*EXERCISE DATA*.
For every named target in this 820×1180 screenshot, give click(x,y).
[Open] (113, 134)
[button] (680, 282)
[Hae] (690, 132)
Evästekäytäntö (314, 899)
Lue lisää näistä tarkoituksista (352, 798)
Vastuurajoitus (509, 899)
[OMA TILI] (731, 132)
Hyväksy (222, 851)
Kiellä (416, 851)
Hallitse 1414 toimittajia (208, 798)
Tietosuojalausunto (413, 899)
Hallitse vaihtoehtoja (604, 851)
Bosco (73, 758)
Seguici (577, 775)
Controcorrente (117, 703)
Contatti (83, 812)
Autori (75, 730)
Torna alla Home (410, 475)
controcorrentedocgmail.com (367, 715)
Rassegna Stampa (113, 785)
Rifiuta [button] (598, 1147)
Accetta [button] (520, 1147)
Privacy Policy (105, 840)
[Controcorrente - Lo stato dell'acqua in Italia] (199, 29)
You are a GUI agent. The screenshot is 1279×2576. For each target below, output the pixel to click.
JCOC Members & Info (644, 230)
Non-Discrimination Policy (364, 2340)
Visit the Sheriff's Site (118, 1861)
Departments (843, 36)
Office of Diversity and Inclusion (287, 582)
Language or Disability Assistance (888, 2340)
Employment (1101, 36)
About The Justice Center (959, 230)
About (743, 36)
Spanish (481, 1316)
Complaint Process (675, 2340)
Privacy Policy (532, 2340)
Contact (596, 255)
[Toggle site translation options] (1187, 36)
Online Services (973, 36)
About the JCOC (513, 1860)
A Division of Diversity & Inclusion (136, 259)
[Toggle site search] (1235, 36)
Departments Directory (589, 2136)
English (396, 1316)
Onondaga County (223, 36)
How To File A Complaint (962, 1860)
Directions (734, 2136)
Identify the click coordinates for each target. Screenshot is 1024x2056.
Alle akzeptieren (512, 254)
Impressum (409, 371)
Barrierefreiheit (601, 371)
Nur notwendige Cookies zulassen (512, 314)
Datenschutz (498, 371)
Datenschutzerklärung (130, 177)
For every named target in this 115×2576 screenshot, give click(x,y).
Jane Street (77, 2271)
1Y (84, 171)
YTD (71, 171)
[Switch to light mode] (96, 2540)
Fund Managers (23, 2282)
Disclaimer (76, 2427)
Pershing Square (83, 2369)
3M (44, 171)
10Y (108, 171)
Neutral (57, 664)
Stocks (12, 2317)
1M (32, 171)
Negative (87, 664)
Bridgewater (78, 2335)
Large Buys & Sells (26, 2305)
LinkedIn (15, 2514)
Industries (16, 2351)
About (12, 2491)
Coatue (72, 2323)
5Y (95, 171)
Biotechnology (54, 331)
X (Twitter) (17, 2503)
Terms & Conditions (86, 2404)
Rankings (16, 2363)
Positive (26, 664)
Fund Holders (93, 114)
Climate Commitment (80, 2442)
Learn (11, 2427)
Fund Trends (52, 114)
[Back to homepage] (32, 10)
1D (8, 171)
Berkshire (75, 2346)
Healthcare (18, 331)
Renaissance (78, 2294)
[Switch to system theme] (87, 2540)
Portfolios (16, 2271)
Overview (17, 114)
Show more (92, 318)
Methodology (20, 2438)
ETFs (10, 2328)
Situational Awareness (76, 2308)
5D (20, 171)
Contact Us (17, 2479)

*WHAT YOU ARE ASKED TO DO*. Quote the records from their first line to the line with "Hyväksy (222, 851)", inclusive, without adding or dropping anything.

*SOLUTION BELOW*.
For every named target in this 820×1180 screenshot, give click(x,y).
[Open] (113, 134)
[button] (680, 282)
[Hae] (690, 132)
Evästekäytäntö (314, 899)
Lue lisää näistä tarkoituksista (352, 798)
Vastuurajoitus (509, 899)
[OMA TILI] (731, 132)
Hyväksy (222, 851)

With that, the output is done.